Using the records below, write out again exactly the lines that begin at the line containing "Click Powershell invoke" and end at the line containing "Toggle the Enabled status badge for mmm", and no other lines.
** Dataset records follows **
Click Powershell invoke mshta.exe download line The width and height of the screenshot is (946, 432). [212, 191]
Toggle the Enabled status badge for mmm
** End of Dataset records **
** Dataset records follows **
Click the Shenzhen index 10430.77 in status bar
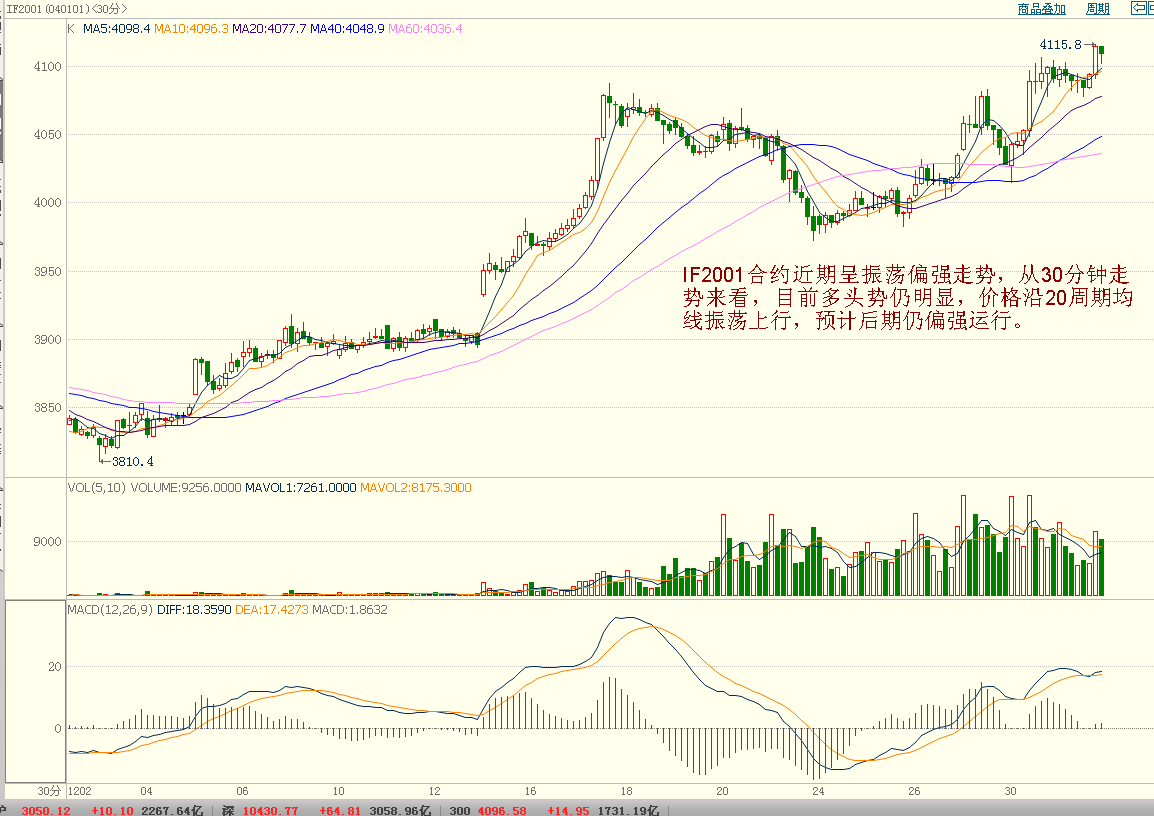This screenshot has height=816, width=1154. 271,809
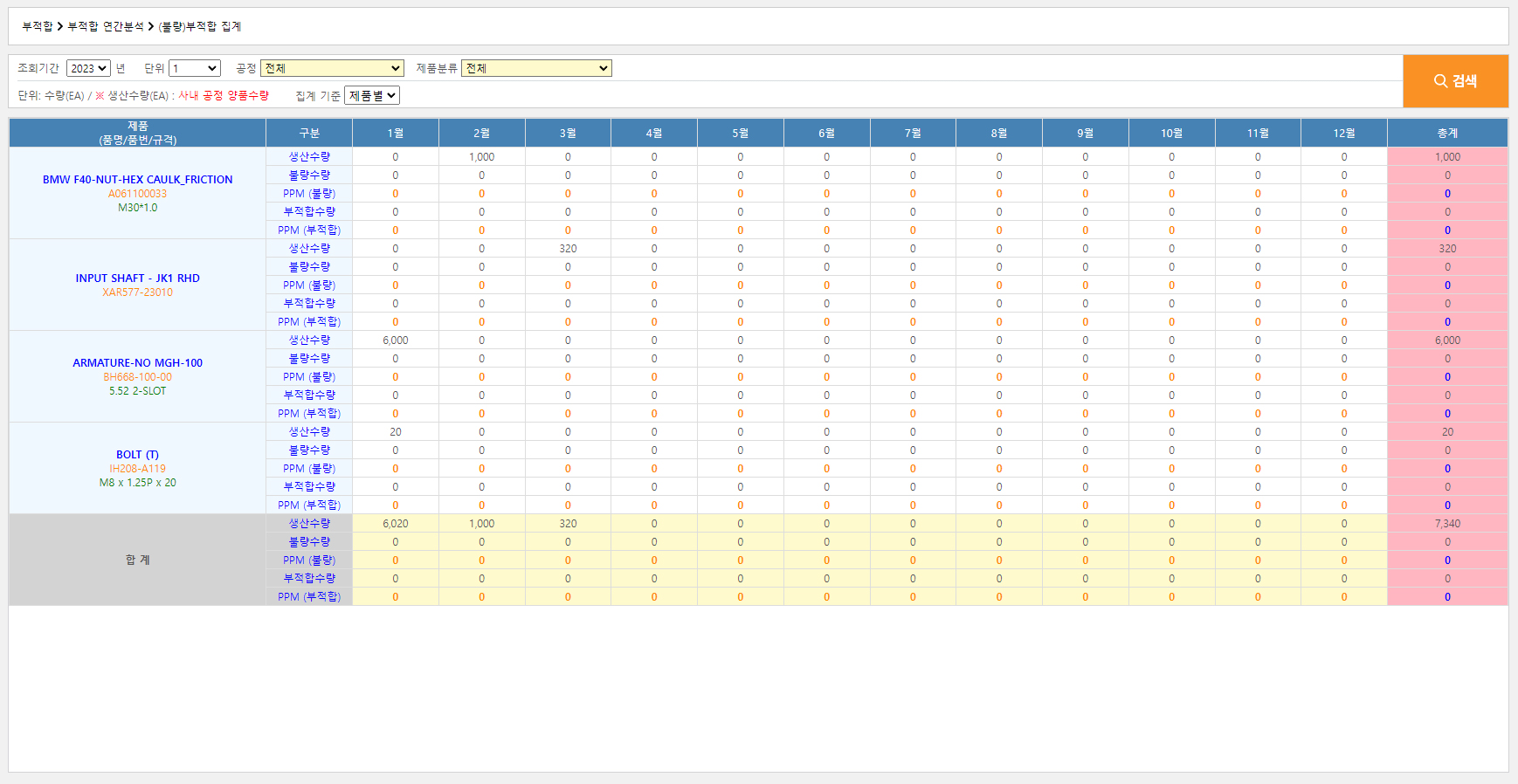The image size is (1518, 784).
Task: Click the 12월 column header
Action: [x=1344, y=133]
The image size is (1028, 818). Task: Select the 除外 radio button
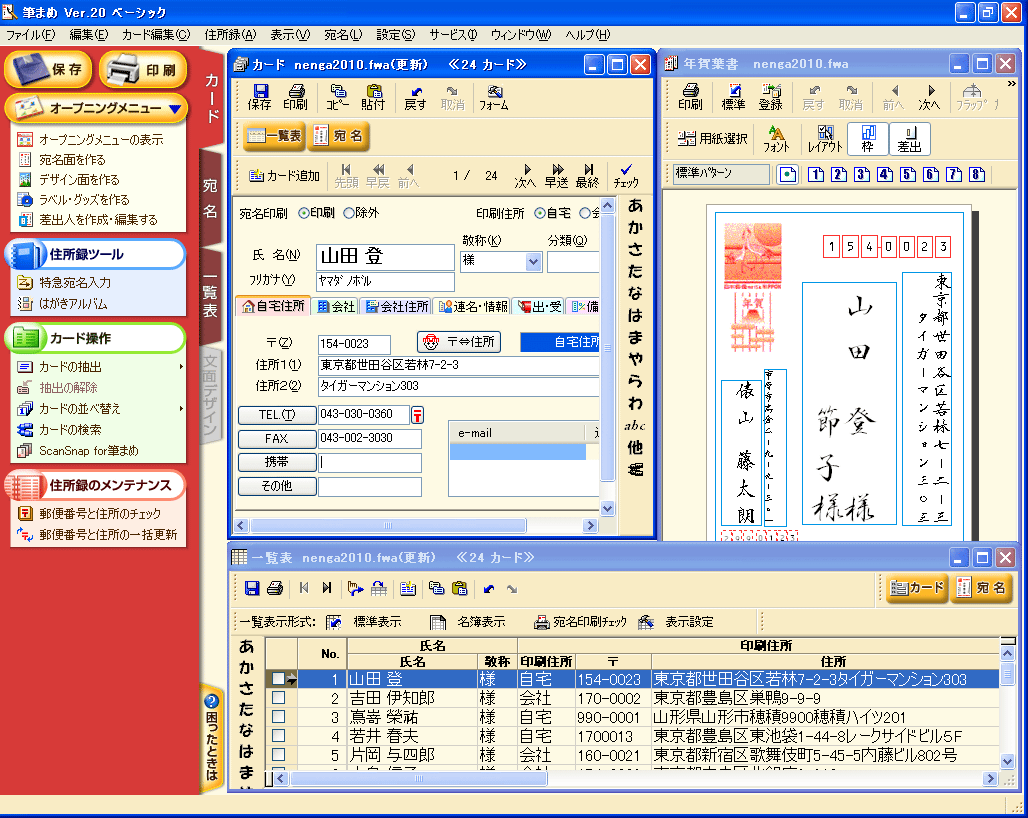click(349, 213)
** End of Dataset records **
=== Output of the exercise ===
Click Powershell invoke mshta.exe download line The width and height of the screenshot is (946, 432). [212, 191]
Toggle the Enabled status badge for mmm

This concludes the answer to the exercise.